*BRIEF:*
Pictures are to be left out. Copy exactly, and only, the lines from the start of the entries below to the line with "Screen dimensions: 1544x868", both included.

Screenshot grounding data
______________________________

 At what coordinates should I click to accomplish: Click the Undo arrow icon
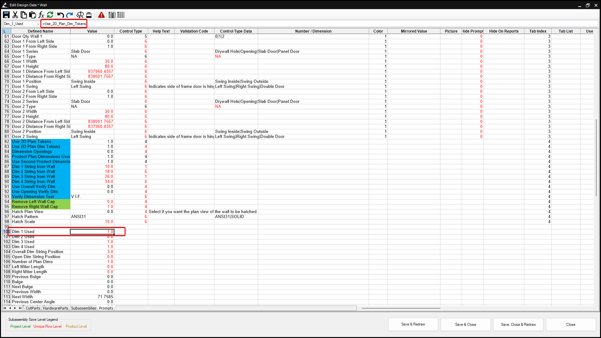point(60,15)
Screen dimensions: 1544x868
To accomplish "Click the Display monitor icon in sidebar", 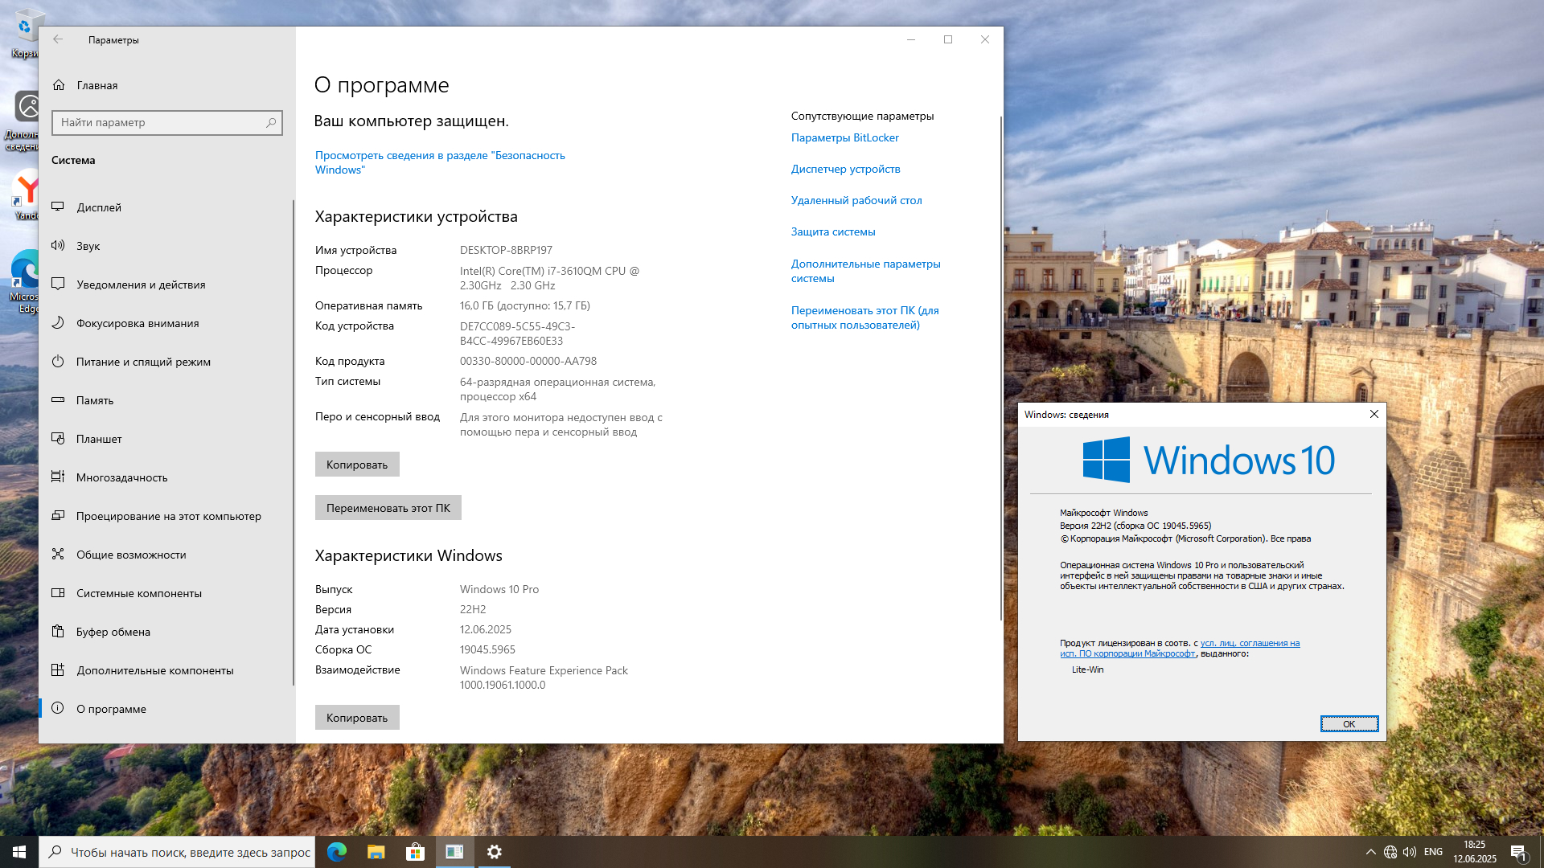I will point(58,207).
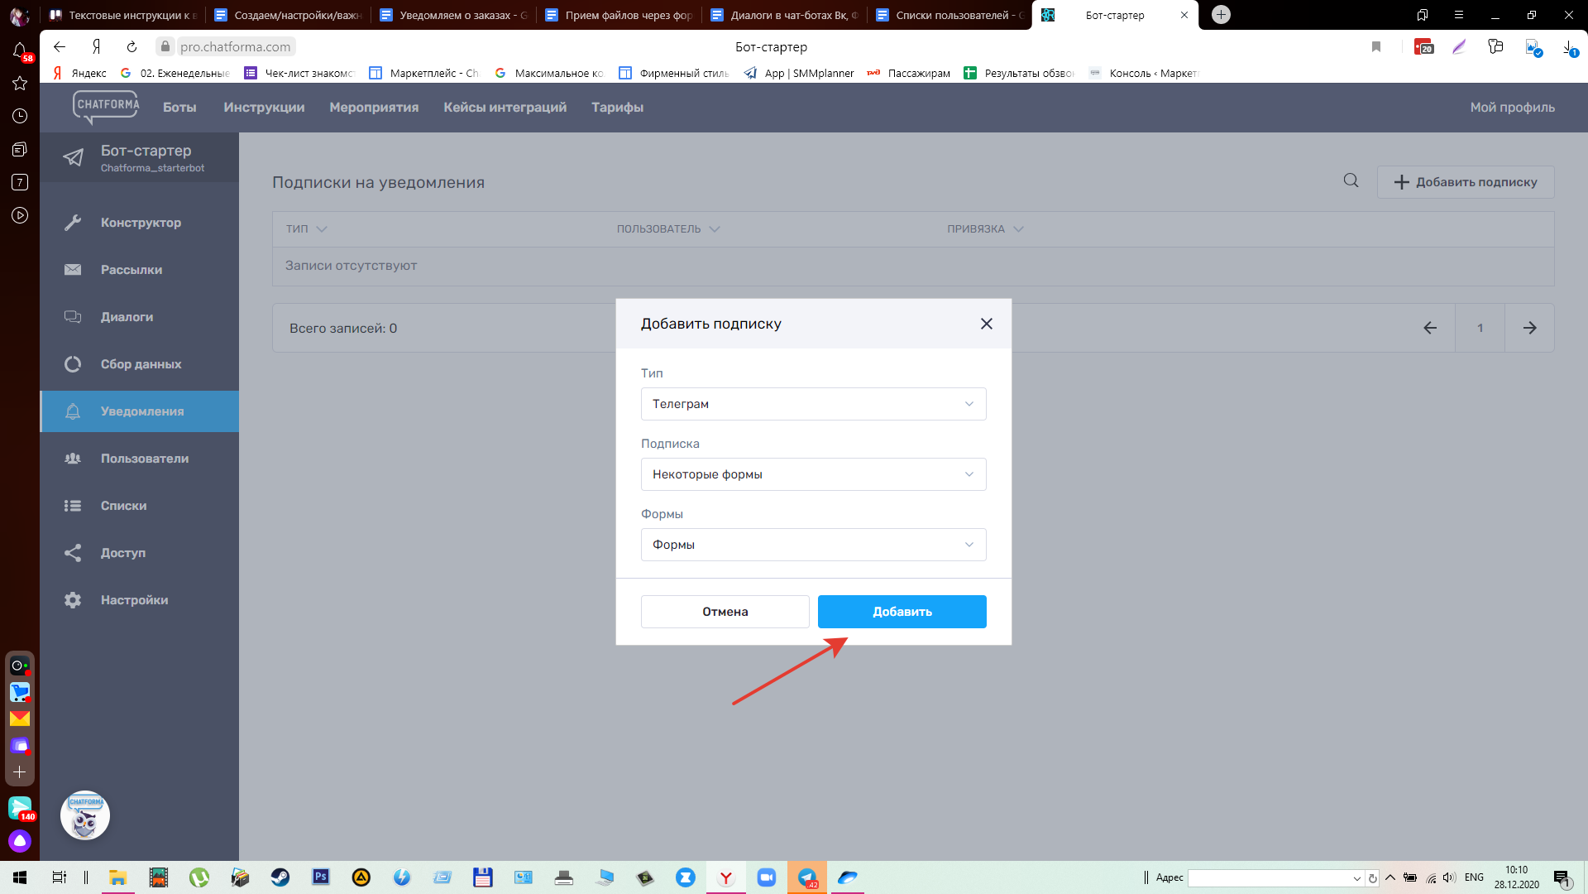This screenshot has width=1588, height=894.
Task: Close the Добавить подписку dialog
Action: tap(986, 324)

______________________________

*SOLVED EXERCISE:*
 At what coordinates should I click to accomplish: Click the Undo arrow icon
point(60,15)
Screen dimensions: 1544x868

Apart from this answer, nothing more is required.